(Supplied data)
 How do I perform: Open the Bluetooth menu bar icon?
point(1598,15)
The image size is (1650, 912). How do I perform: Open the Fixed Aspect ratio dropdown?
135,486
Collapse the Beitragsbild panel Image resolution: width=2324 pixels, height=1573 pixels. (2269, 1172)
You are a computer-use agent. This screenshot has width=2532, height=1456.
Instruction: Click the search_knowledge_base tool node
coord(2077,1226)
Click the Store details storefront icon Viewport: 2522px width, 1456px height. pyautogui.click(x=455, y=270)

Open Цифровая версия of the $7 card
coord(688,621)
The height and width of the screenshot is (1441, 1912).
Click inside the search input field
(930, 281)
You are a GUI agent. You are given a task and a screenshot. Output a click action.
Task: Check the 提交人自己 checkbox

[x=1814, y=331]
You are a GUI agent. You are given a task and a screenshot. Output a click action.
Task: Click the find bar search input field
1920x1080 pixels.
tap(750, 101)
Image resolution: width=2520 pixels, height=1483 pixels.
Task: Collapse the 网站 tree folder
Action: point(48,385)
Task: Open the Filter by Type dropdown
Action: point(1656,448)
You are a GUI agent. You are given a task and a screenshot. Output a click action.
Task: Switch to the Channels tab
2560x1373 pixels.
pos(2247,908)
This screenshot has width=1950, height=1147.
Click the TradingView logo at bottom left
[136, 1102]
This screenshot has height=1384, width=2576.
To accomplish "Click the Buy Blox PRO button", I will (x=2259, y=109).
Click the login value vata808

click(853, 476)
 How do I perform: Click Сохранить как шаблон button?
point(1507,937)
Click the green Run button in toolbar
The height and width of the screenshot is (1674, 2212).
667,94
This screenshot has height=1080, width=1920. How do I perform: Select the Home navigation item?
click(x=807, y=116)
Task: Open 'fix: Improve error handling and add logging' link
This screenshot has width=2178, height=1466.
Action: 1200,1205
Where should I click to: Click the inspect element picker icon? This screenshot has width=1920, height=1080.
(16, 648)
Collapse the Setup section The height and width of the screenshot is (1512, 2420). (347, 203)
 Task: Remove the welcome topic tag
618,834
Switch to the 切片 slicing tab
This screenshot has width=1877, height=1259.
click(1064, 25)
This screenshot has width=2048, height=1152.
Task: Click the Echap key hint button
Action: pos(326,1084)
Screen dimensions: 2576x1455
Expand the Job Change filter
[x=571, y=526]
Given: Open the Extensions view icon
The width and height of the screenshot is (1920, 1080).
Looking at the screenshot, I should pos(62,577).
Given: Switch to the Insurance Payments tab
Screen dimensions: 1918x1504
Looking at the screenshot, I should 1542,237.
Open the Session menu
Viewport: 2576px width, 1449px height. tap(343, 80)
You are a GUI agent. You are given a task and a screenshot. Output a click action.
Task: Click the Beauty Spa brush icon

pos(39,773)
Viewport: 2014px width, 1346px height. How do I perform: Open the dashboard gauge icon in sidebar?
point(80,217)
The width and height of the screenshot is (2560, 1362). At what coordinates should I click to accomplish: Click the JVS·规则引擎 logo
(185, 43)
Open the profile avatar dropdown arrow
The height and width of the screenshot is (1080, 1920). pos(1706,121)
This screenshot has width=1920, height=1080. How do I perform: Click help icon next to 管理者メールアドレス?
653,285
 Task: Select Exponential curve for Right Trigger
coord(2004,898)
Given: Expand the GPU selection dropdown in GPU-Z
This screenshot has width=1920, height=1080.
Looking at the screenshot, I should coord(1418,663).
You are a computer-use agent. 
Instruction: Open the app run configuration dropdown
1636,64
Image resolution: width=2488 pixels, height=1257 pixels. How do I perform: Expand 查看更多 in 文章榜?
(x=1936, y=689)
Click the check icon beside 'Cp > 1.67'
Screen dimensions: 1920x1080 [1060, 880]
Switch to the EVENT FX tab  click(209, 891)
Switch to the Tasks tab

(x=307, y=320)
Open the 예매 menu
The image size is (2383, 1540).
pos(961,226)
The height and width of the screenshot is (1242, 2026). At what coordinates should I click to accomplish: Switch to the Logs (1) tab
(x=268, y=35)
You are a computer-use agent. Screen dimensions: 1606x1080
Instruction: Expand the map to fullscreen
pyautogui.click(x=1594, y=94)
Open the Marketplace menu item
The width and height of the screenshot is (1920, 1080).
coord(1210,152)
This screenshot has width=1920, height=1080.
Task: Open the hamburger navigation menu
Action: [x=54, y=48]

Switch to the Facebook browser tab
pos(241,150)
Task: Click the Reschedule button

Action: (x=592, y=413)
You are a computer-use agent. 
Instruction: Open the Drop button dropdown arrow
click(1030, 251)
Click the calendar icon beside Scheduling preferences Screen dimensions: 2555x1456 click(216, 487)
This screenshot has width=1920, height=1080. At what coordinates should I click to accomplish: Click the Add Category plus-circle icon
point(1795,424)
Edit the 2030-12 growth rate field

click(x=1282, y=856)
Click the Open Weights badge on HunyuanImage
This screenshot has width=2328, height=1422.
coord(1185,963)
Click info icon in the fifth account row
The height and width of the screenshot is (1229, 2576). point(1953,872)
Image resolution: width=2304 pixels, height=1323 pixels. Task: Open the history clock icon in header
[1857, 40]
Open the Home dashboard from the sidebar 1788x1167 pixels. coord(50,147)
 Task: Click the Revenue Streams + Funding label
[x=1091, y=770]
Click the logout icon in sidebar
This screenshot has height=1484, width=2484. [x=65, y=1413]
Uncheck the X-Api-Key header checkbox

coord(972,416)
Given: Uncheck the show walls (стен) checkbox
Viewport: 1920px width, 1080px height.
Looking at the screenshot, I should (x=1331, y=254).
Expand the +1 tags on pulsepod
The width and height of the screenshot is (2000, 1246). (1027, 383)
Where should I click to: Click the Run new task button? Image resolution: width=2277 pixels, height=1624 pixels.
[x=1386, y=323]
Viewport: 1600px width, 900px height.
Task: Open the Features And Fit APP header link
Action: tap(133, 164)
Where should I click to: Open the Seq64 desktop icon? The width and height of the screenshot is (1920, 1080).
(End Supplied data)
→ **Work item**
Type the data out again, exactly.

→ **Solution**
 How do I perform: Open the Bluetooth menu bar icon?
point(1598,15)
The image size is (1650, 912). How do I perform: Open the Fixed Aspect ratio dropdown?
135,486
Collapse the Beitragsbild panel Image resolution: width=2324 pixels, height=1573 pixels. (2269, 1172)
You are a computer-use agent. This screenshot has width=2532, height=1456.
Instruction: Click the search_knowledge_base tool node
coord(2077,1226)
Click the Store details storefront icon Viewport: 2522px width, 1456px height. pyautogui.click(x=455, y=270)

Open Цифровая версия of the $7 card
coord(688,621)
The height and width of the screenshot is (1441, 1912).
Click inside the search input field
(930, 281)
You are a GUI agent. You are given a task and a screenshot. Output a click action.
Task: Check the 提交人自己 checkbox

[x=1814, y=331]
You are a GUI agent. You are given a task and a screenshot. Output a click action.
Task: Click the find bar search input field
1920x1080 pixels.
tap(750, 101)
Image resolution: width=2520 pixels, height=1483 pixels.
Task: Collapse the 网站 tree folder
Action: point(48,385)
Task: Open the Filter by Type dropdown
Action: point(1656,448)
You are a GUI agent. You are given a task and a screenshot. Output a click action.
Task: Switch to the Channels tab
2560x1373 pixels.
pos(2247,908)
This screenshot has width=1950, height=1147.
Click the TradingView logo at bottom left
[136, 1102]
This screenshot has height=1384, width=2576.
To accomplish "Click the Buy Blox PRO button", I will (x=2259, y=109).
Click the login value vata808

click(853, 476)
 How do I perform: Click Сохранить как шаблон button?
point(1507,937)
Click the green Run button in toolbar
The height and width of the screenshot is (1674, 2212).
667,94
This screenshot has height=1080, width=1920. How do I perform: Select the Home navigation item?
click(x=807, y=116)
Task: Open 'fix: Improve error handling and add logging' link
This screenshot has width=2178, height=1466.
Action: 1200,1205
Where should I click to: Click the inspect element picker icon? This screenshot has width=1920, height=1080.
(16, 648)
Collapse the Setup section The height and width of the screenshot is (1512, 2420). (347, 203)
 Task: Remove the welcome topic tag
618,834
Switch to the 切片 slicing tab
This screenshot has width=1877, height=1259.
click(1064, 25)
This screenshot has width=2048, height=1152.
Task: Click the Echap key hint button
Action: pos(326,1084)
Screen dimensions: 2576x1455
Expand the Job Change filter
[x=571, y=526]
Given: Open the Extensions view icon
The width and height of the screenshot is (1920, 1080).
Looking at the screenshot, I should pos(62,577).
Given: Switch to the Insurance Payments tab
Screen dimensions: 1918x1504
Looking at the screenshot, I should 1542,237.
Open the Session menu
Viewport: 2576px width, 1449px height. tap(343, 80)
You are a GUI agent. You are given a task and a screenshot. Output a click action.
Task: Click the Beauty Spa brush icon

pos(39,773)
Viewport: 2014px width, 1346px height. How do I perform: Open the dashboard gauge icon in sidebar?
point(80,217)
The width and height of the screenshot is (2560, 1362). At what coordinates should I click to accomplish: Click the JVS·规则引擎 logo
(185, 43)
Open the profile avatar dropdown arrow
The height and width of the screenshot is (1080, 1920). pos(1706,121)
This screenshot has width=1920, height=1080. How do I perform: Click help icon next to 管理者メールアドレス?
653,285
 Task: Select Exponential curve for Right Trigger
coord(2004,898)
Given: Expand the GPU selection dropdown in GPU-Z
This screenshot has width=1920, height=1080.
Looking at the screenshot, I should coord(1418,663).
You are a computer-use agent. 
Instruction: Open the app run configuration dropdown
1636,64
Image resolution: width=2488 pixels, height=1257 pixels. How do I perform: Expand 查看更多 in 文章榜?
(x=1936, y=689)
Click the check icon beside 'Cp > 1.67'
Screen dimensions: 1920x1080 [1060, 880]
Switch to the EVENT FX tab  click(209, 891)
Switch to the Tasks tab

(x=307, y=320)
Open the 예매 menu
The image size is (2383, 1540).
pos(961,226)
The height and width of the screenshot is (1242, 2026). At what coordinates should I click to accomplish: Switch to the Logs (1) tab
(x=268, y=35)
You are a computer-use agent. Screen dimensions: 1606x1080
Instruction: Expand the map to fullscreen
pyautogui.click(x=1594, y=94)
Open the Marketplace menu item
The width and height of the screenshot is (1920, 1080).
coord(1210,152)
This screenshot has width=1920, height=1080.
Task: Open the hamburger navigation menu
Action: [x=54, y=48]

Switch to the Facebook browser tab
pos(241,150)
Task: Click the Reschedule button

Action: (x=592, y=413)
You are a computer-use agent. 
Instruction: Open the Drop button dropdown arrow
click(1030, 251)
Click the calendar icon beside Scheduling preferences Screen dimensions: 2555x1456 click(216, 487)
This screenshot has width=1920, height=1080. At what coordinates should I click to accomplish: Click the Add Category plus-circle icon
point(1795,424)
Edit the 2030-12 growth rate field

click(x=1282, y=856)
Click the Open Weights badge on HunyuanImage
This screenshot has width=2328, height=1422.
coord(1185,963)
Click info icon in the fifth account row
The height and width of the screenshot is (1229, 2576). point(1953,872)
Image resolution: width=2304 pixels, height=1323 pixels. Task: Open the history clock icon in header
[1857, 40]
Open the Home dashboard from the sidebar 1788x1167 pixels. coord(50,147)
 Task: Click the Revenue Streams + Funding label
[x=1091, y=770]
Click the logout icon in sidebar
This screenshot has height=1484, width=2484. [x=65, y=1413]
Uncheck the X-Api-Key header checkbox

coord(972,416)
Given: Uncheck the show walls (стен) checkbox
Viewport: 1920px width, 1080px height.
Looking at the screenshot, I should (x=1331, y=254).
Expand the +1 tags on pulsepod
The width and height of the screenshot is (2000, 1246). (1027, 383)
Where should I click to: Click the Run new task button? Image resolution: width=2277 pixels, height=1624 pixels.
[x=1386, y=323]
Viewport: 1600px width, 900px height.
Task: Open the Features And Fit APP header link
Action: tap(133, 164)
Where should I click to: Open the Seq64 desktop icon? The width and height of the screenshot is (1920, 1080).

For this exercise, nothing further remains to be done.